Not great wedding presents! Nothing like "unconditional positive regard" (someone's definition of love) as they go out into the world to make a living. Scholars regard this Genesis story as a reflection of actual conditions in the ancient Near East at the time that Genesis was written. In particular, in reflects the position of women in society at that time. A woman was subject first to her father, and then on her marriage she became subject to her husband. She was subject to them because she was their property. We used to be told that the Ninth Commandment was against entertaining sexual thoughts, and it was quoted only in part: "Thou shalt not cover thy neighbour's wife." But it was actually about property, as is clear when you read the full verse: "You shall you covet your neighbour's wife, you shall not set your heart on his house, his field, his servant - man or woman - his ox, his donkey or anything that is his" (Deuteronomy 5:21).

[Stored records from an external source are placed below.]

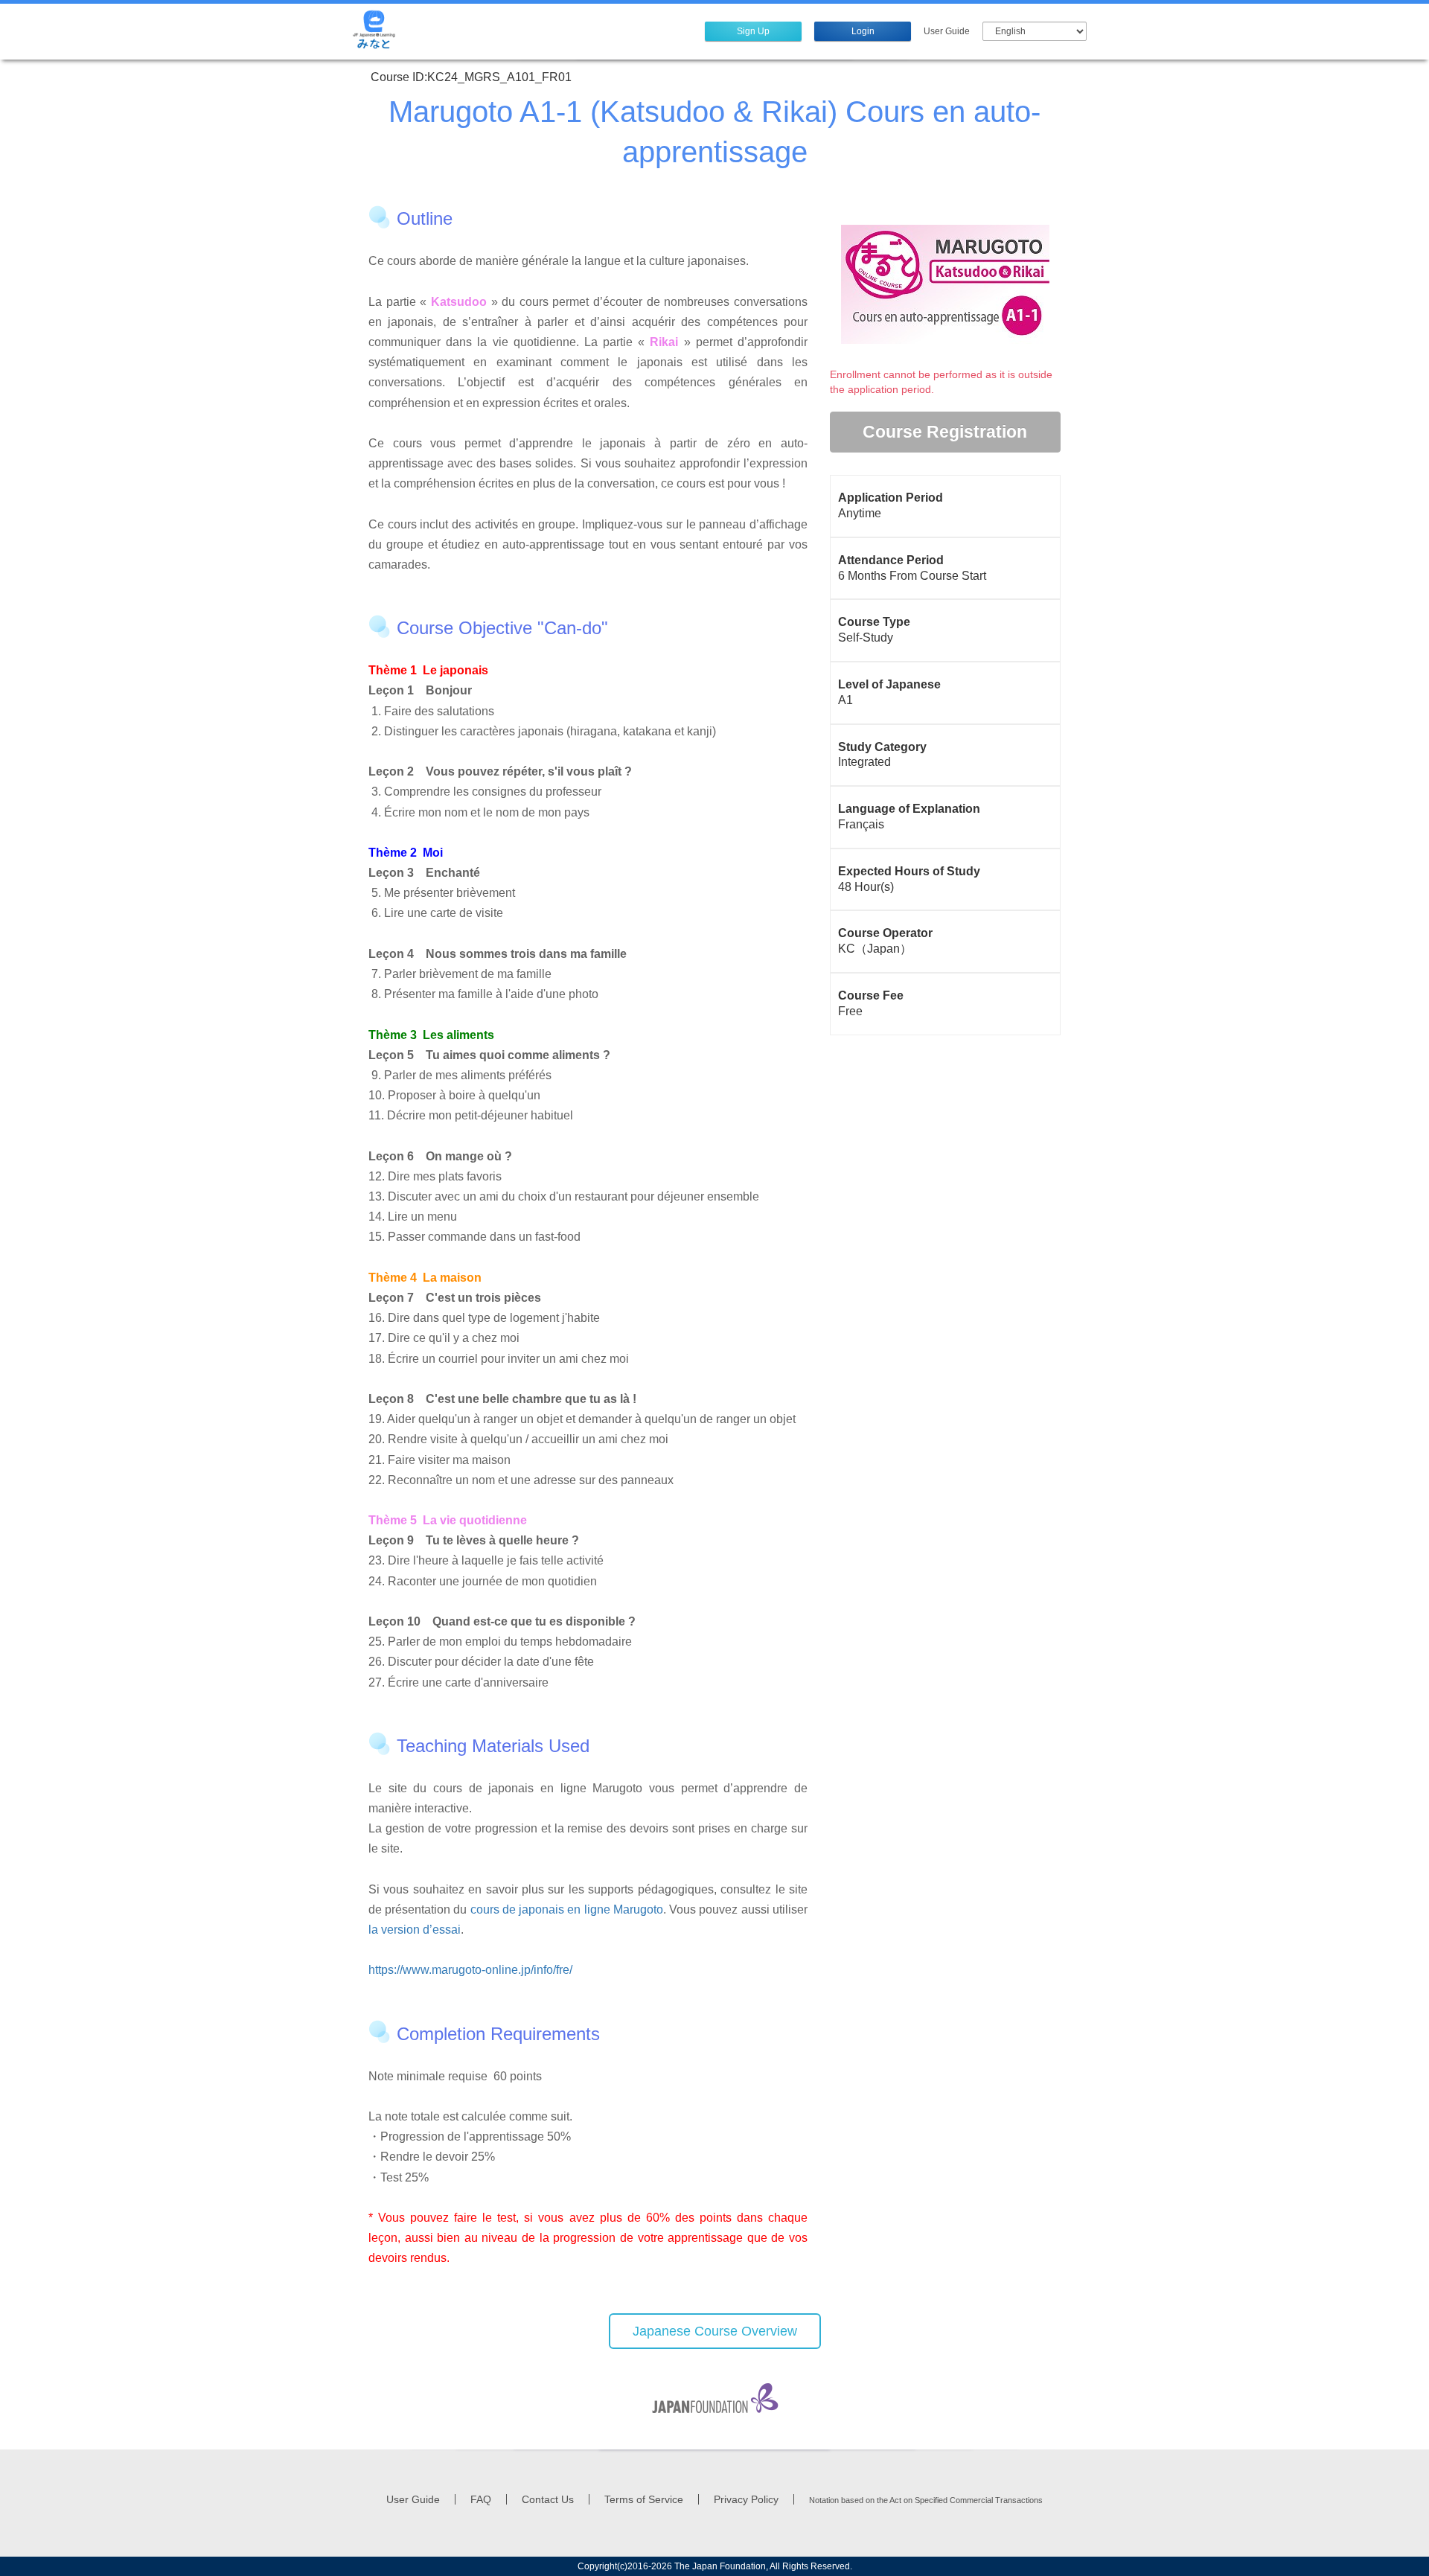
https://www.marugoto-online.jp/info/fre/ (470, 1969)
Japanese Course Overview (715, 2331)
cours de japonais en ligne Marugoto (566, 1909)
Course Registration (945, 431)
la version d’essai (414, 1929)
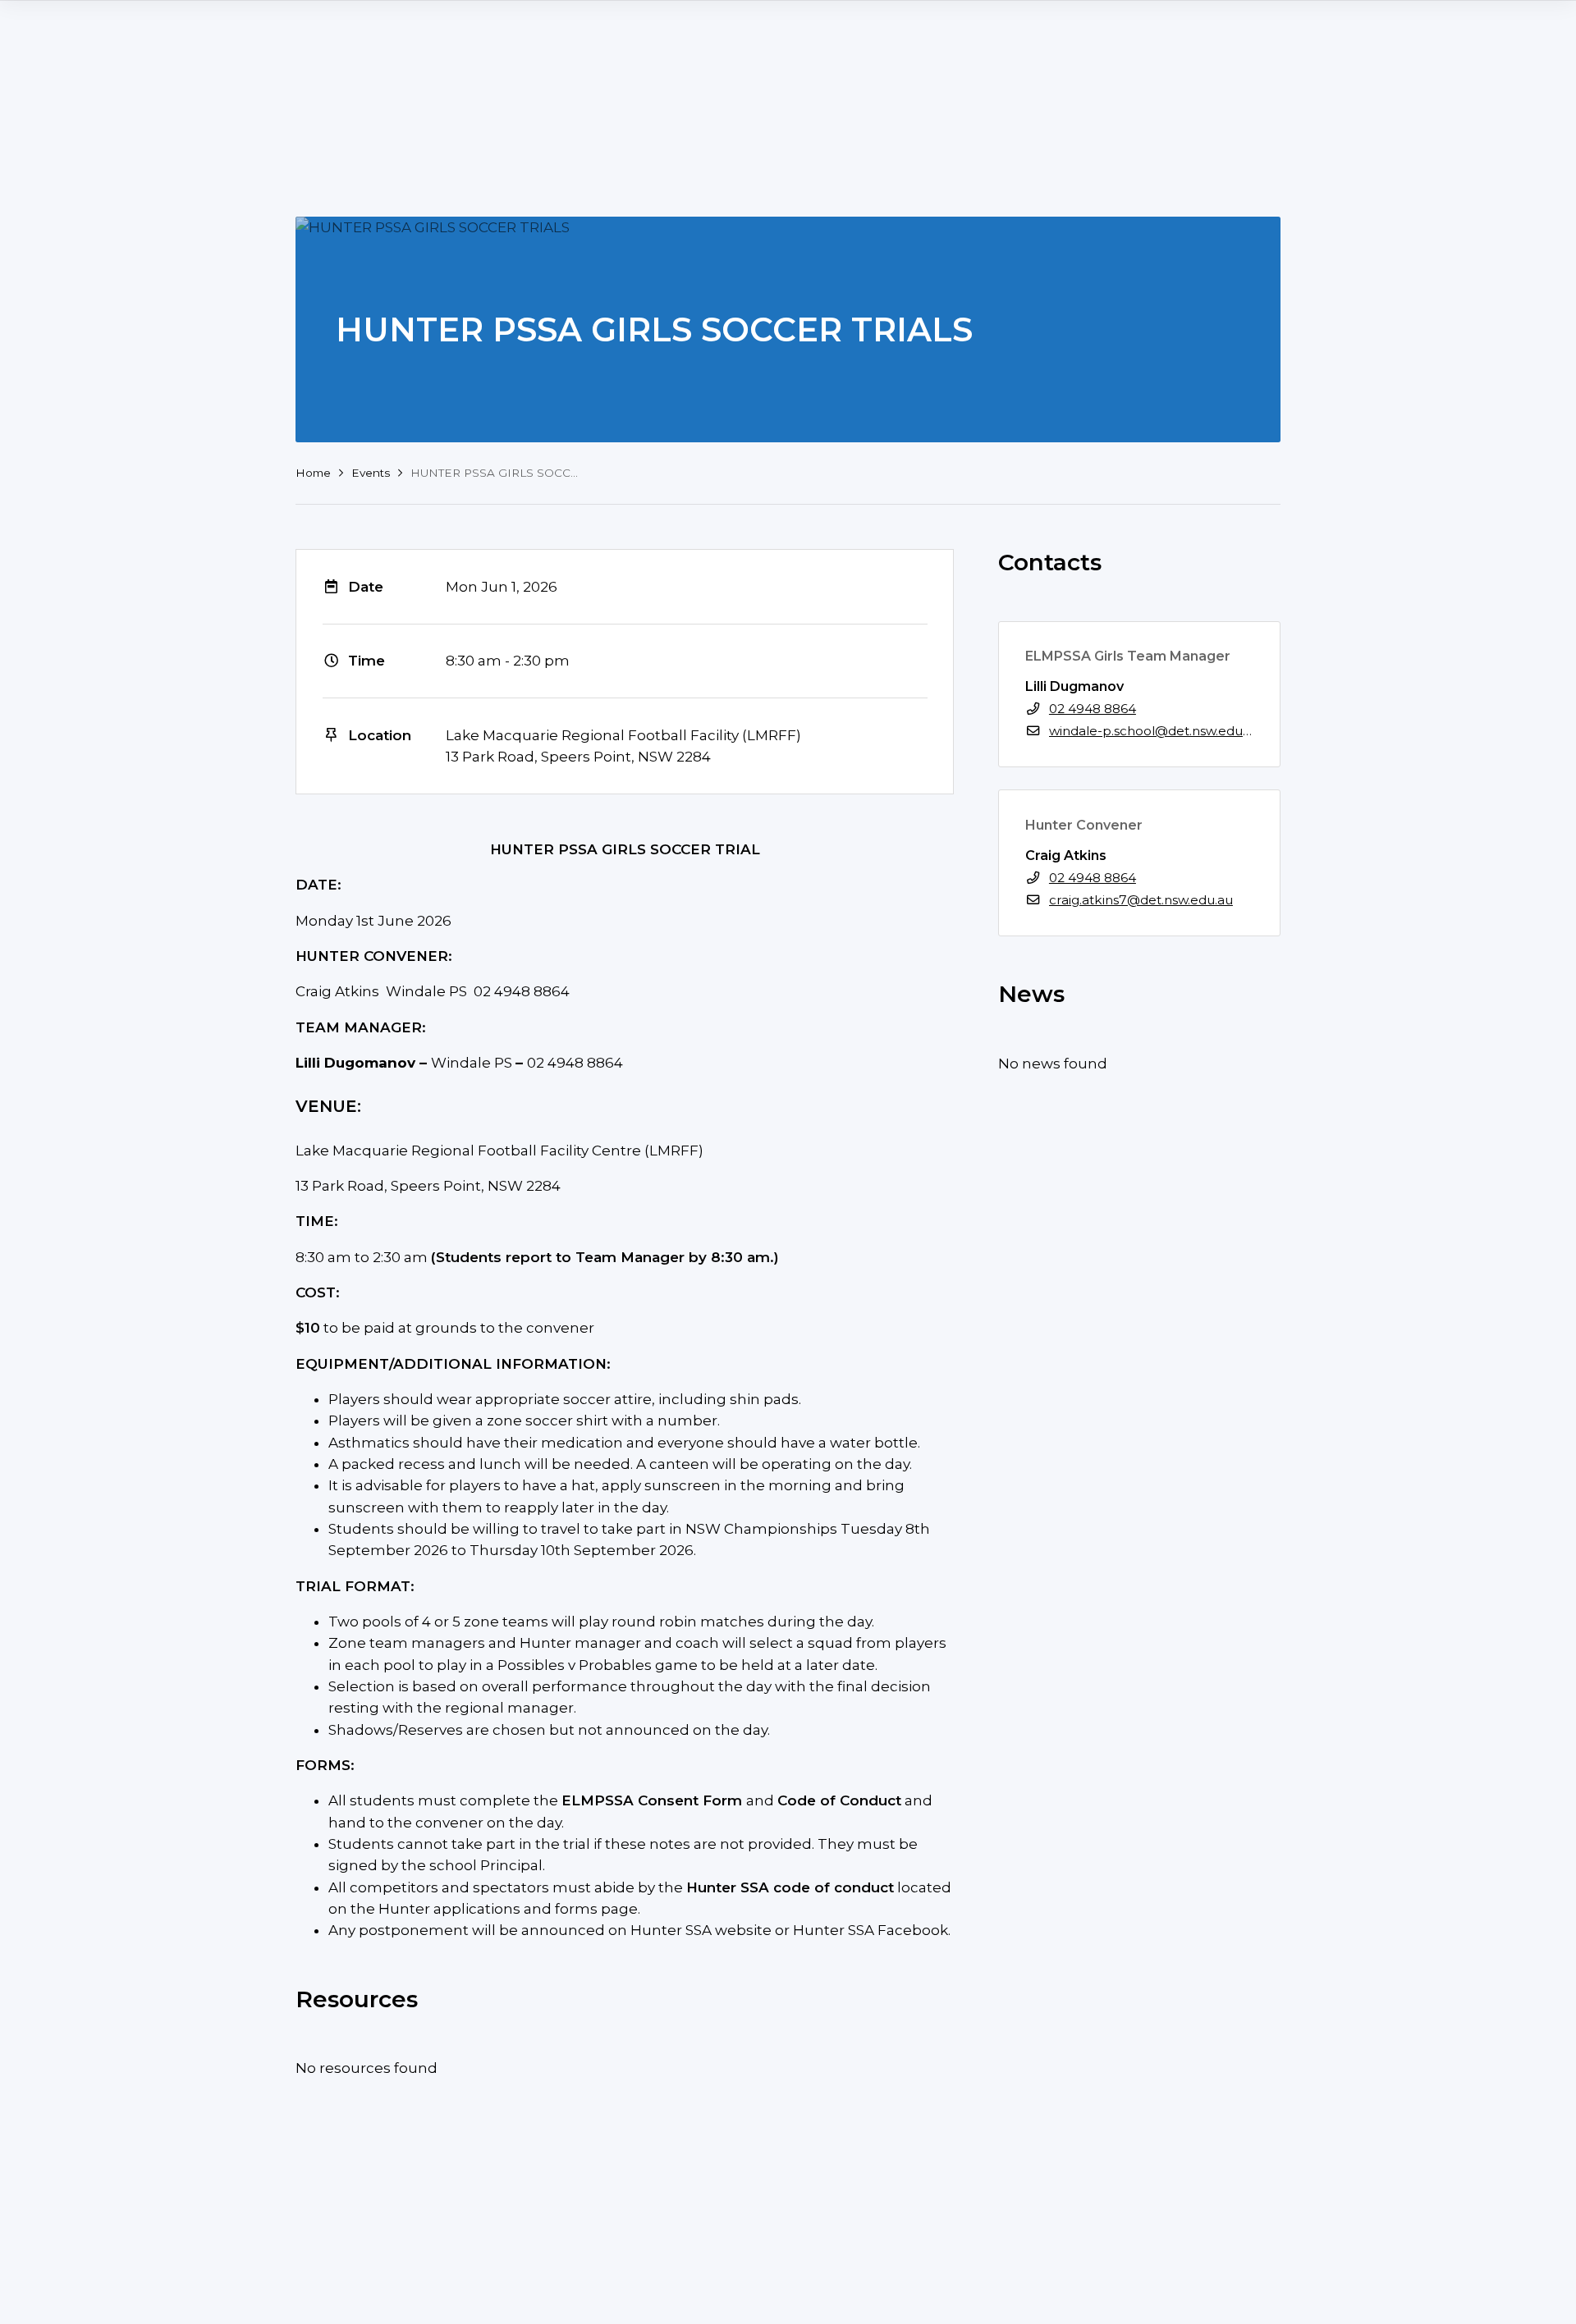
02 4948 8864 (1092, 708)
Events (370, 472)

Divorce was very easily obtained in the time of Jesus. Some Rabbis taught that if a woman ruined a meal or spoke badly about her in-laws her husband could divorce her; some even said that if a man spotted a woman who was more beautiful than his wife he could divorce his wife.
All this was the background to the Pharisees' question to Jesus, "Is it lawful for a man to divorce his wife?" Instead of going into a legal haggle with them about the law of Moses, Jesus harked back to the original state of innocence (before the Genesis story of the expulsion from Eden). He affirmed the original state over the corrupted one; he stated God's idea of man, woman, and marriage. The original state was the companionship of equals, not ownership by the man; it was love, not domination and subjection.
Today, wherever husbands and wives respect and love each other, refusing to regard each other as property - disposable or not - the mind of Christ is made visible and human beings are living in a state of original innocence instead of original sin.